Horizon Global Corp. and H2 Equity Partners have mutually agreed to terminate the Brink Group acquisition agreement, effective June 14.
As part of the termination agreement, Horizon Global agreed to pay a break fee to the Brink Group in the amount of €4.75 million.
The acquisition will be withdrawn from regulatory review in Germany and the U.K.
“Both Horizon Global and the Brink Group are two strong organizations that are leaders in the towing and trailering industry in Europe,” said Carl Bizon, Horizon Global Interim president and CEO. “While the decision to acquire Brink was based on a compelling opportunity for our company, ultimately, we have mutually agreed that our best path forward is to remain independent. We have nothing but respect for the Brink Group team and H2 Partners as part of this process. In the near and medium term, my focus, and that of the entire Horizon Global team, is centered on evolving business conditions and executing the company’s Action Plan, which we believe will improve performance in our existing Horizon Americas and Europe-Africa operations.”
The company will host a conference call at 8:30 a.m. ET on Wednesday, June 20, to discuss the termination of the Brink Group acquisition agreement and update investors on current business conditions and outlook for its global operations.

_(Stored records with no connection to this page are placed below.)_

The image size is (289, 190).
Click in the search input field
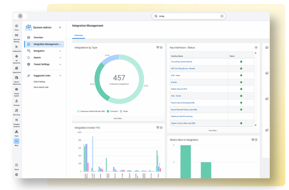pyautogui.click(x=189, y=16)
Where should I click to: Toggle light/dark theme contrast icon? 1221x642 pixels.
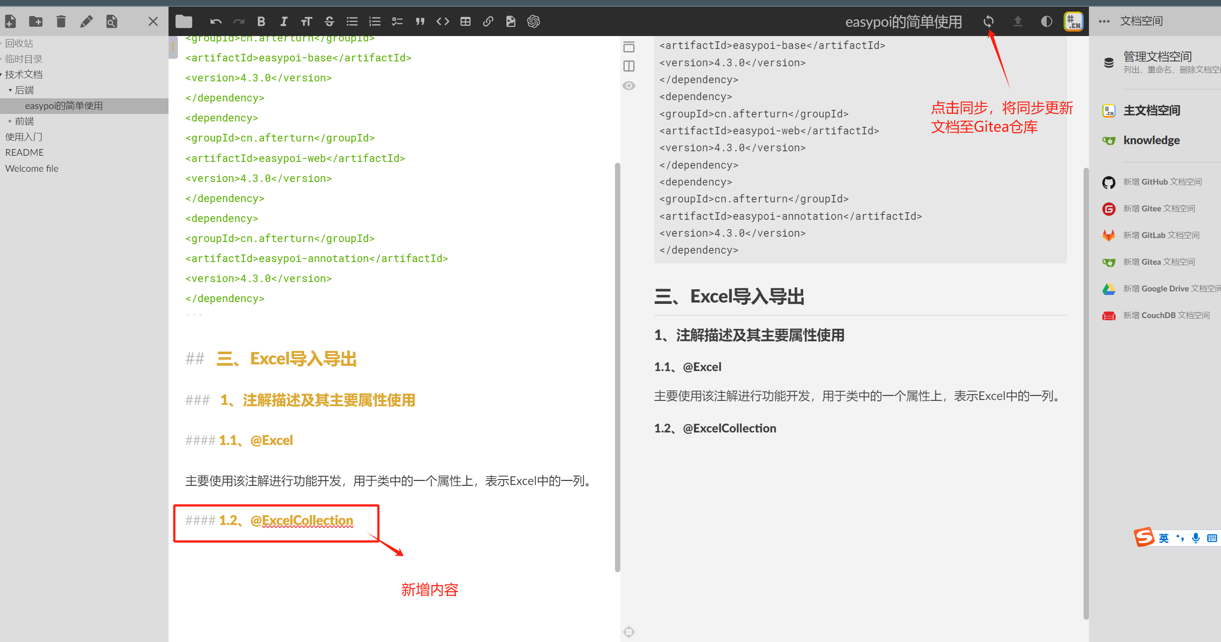tap(1046, 21)
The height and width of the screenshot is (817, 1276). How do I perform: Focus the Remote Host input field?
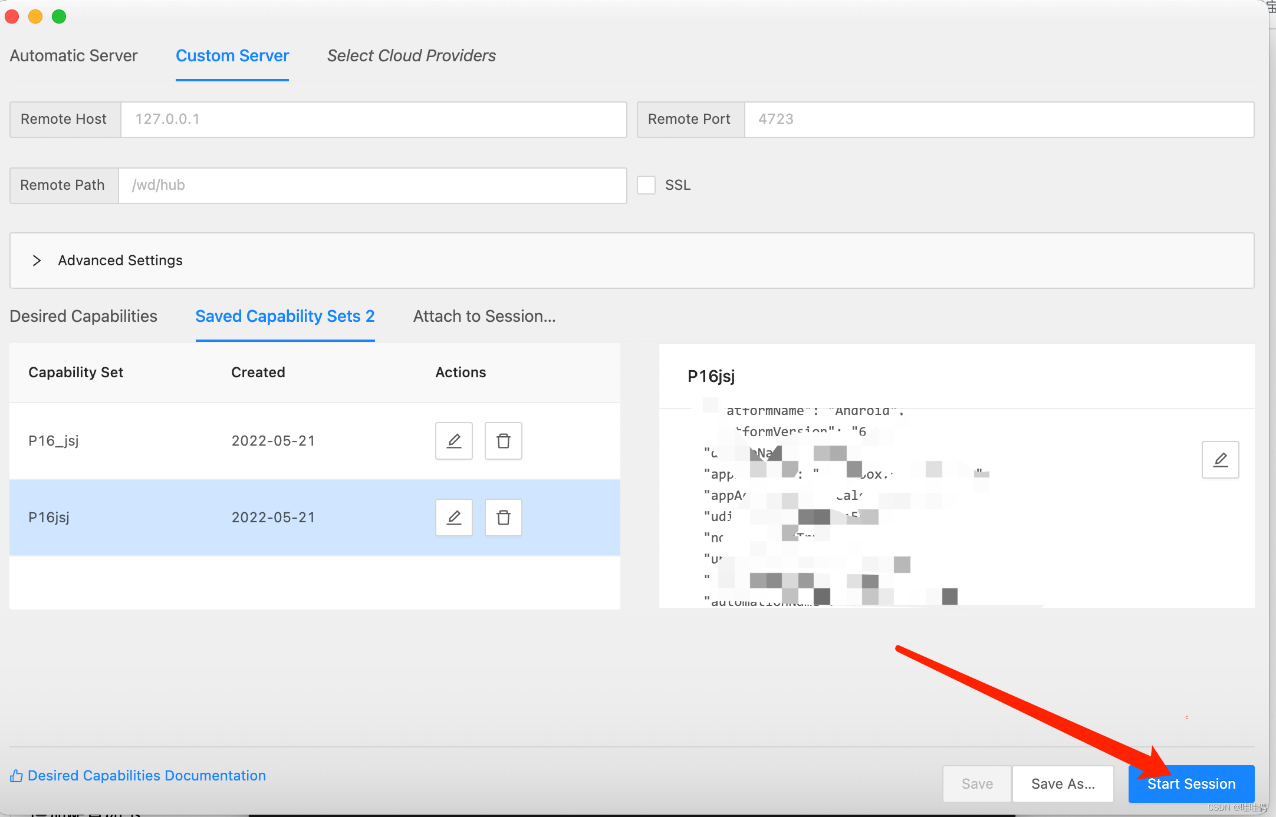(x=373, y=120)
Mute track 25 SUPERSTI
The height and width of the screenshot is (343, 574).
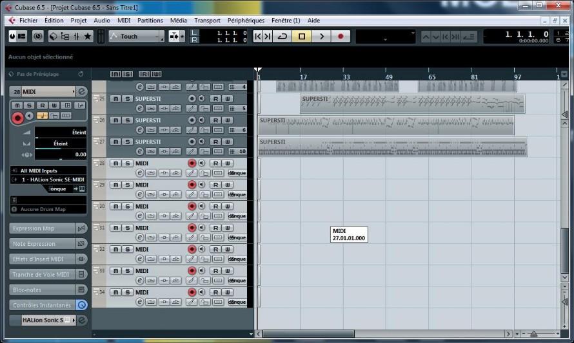click(x=115, y=98)
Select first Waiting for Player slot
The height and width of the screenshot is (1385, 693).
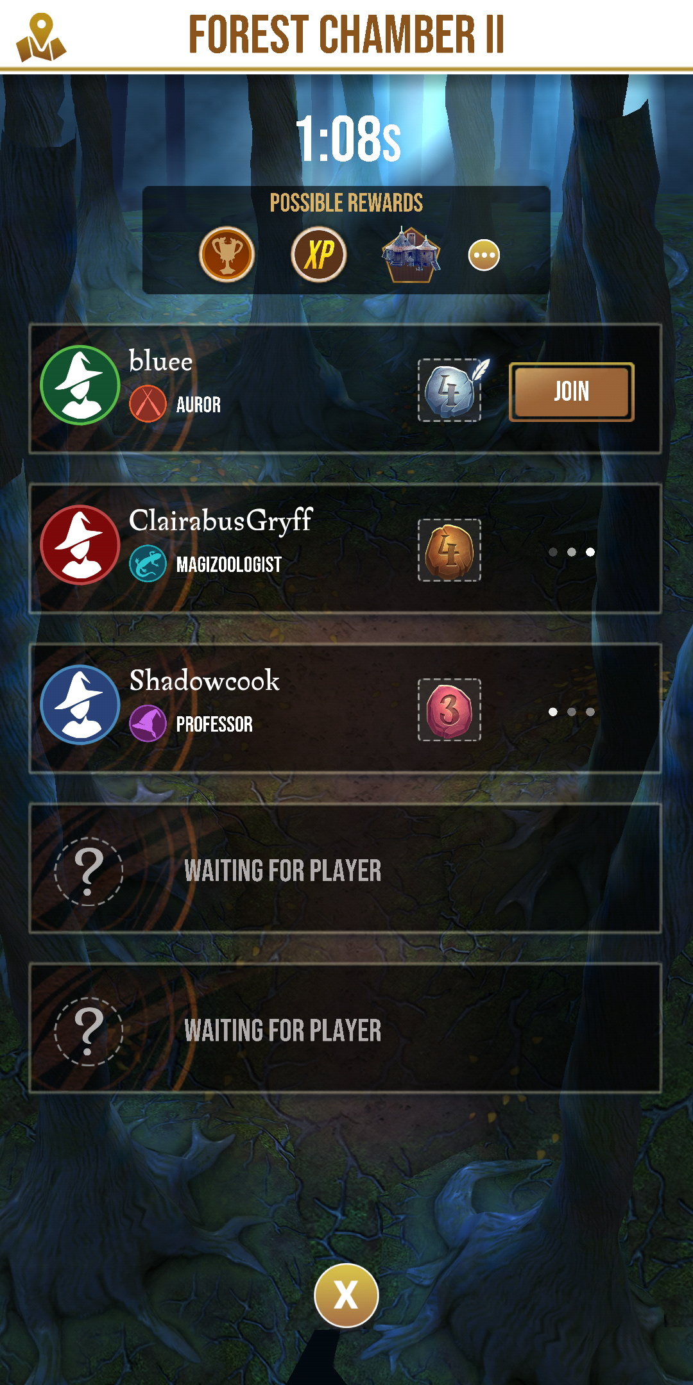pyautogui.click(x=345, y=868)
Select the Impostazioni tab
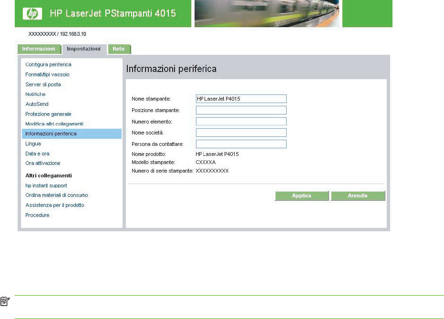This screenshot has height=319, width=444. pos(84,49)
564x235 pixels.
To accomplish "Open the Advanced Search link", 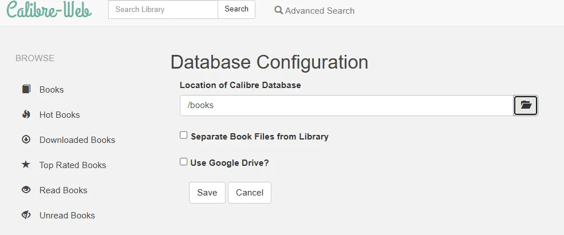I will click(320, 10).
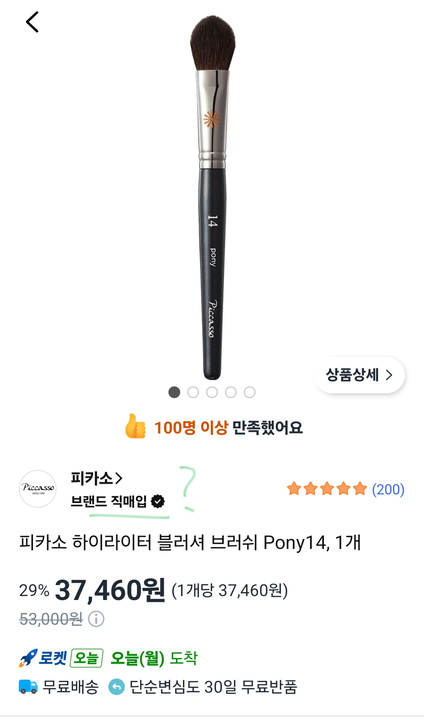The height and width of the screenshot is (728, 424).
Task: Tap the back arrow icon
Action: (x=32, y=22)
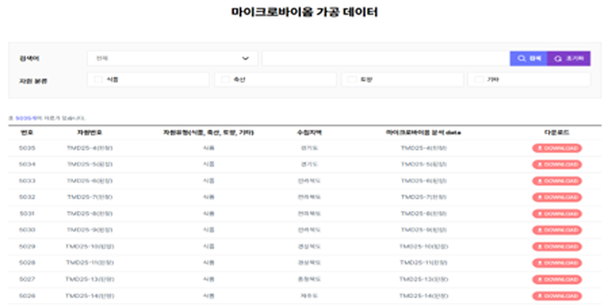Screen dimensions: 608x306
Task: Focus the search keyword text field
Action: point(385,58)
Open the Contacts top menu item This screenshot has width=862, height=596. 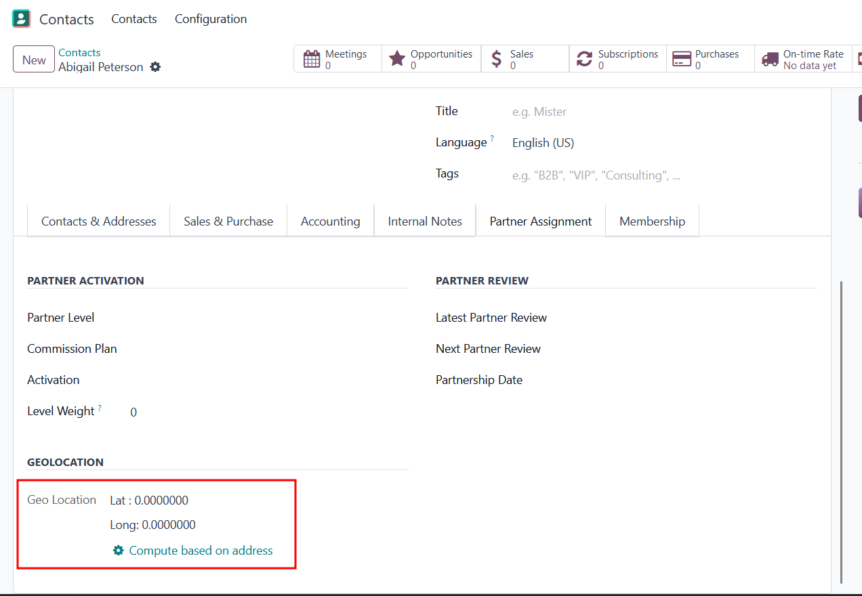pyautogui.click(x=134, y=19)
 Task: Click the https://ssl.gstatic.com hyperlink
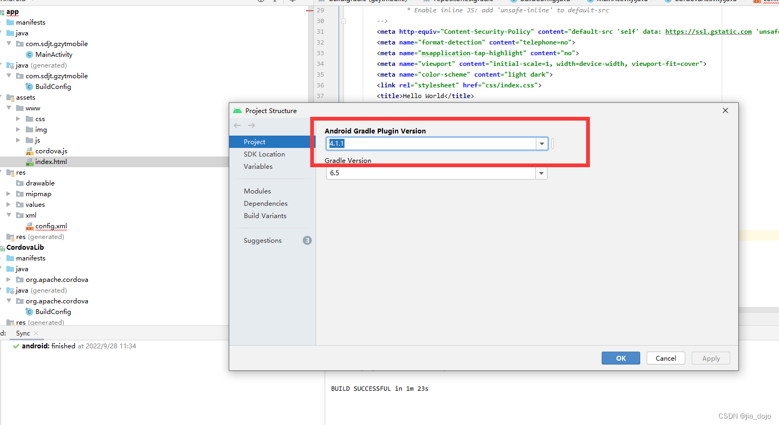[x=708, y=31]
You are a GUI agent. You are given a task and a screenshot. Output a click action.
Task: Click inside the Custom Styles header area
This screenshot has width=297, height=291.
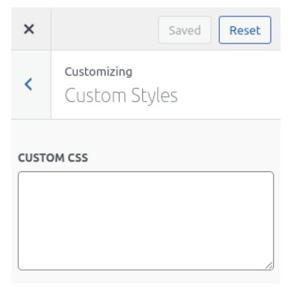point(166,85)
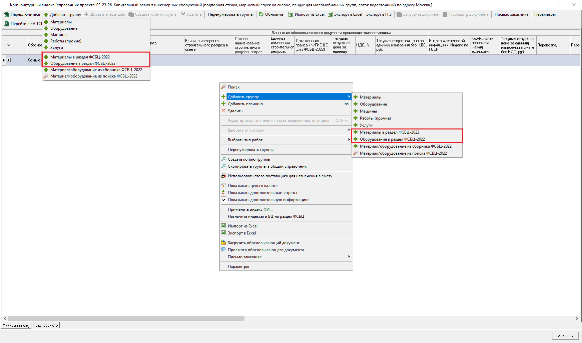
Task: Select the magnifier search icon labeled Поиск
Action: (x=223, y=87)
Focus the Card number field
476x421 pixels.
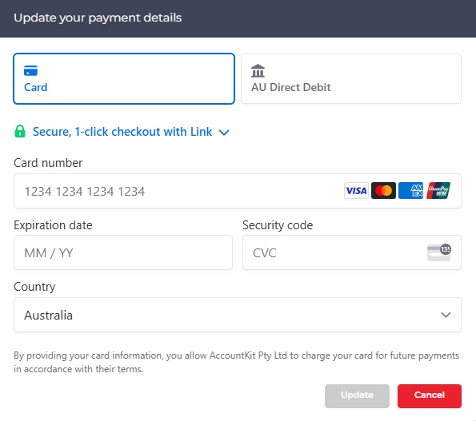click(x=238, y=191)
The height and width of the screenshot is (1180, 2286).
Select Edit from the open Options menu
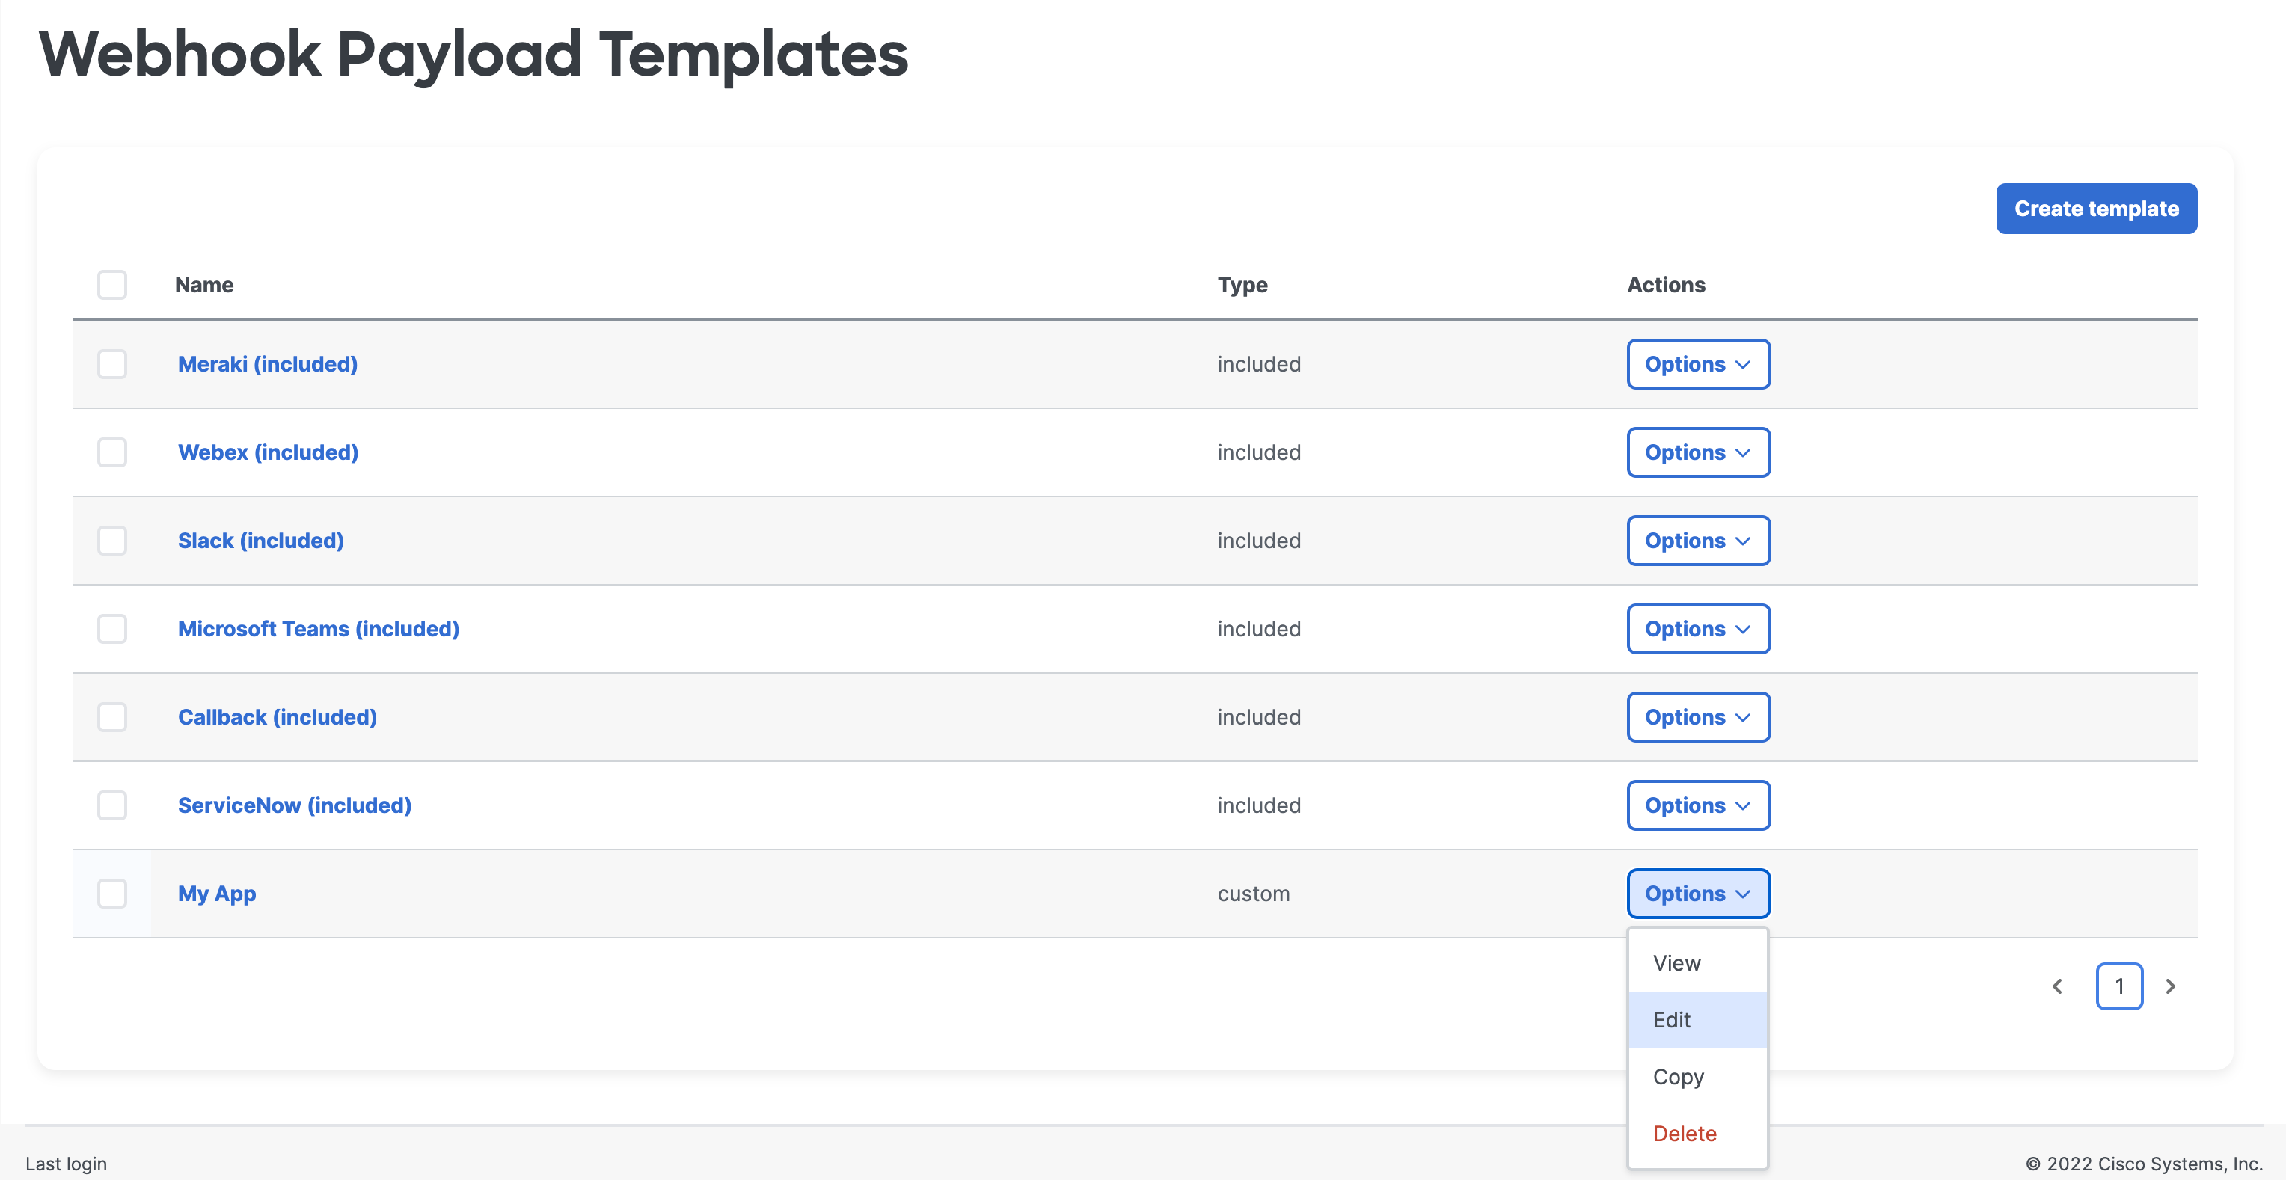1672,1019
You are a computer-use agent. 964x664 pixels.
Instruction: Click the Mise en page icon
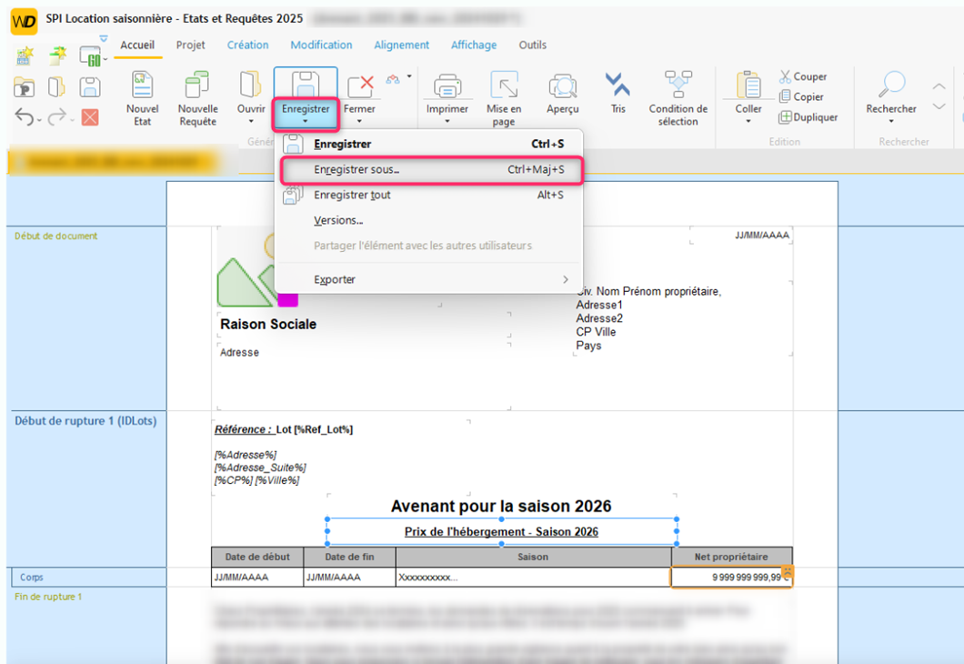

The conference call will be webcast simultaneously and in its entirety through the Horizon Global website. Shareholders, media representatives and others may participate in the webcast by registering through the investor relations section on the company’s website.
Investor group Marcato Capital Management, which owns a stake in Horizon, had advocated for the company to stop acquisitions until its operating margins are at 10 percent. It specifically had recommended the acquisition of Brink Group be terminated in February.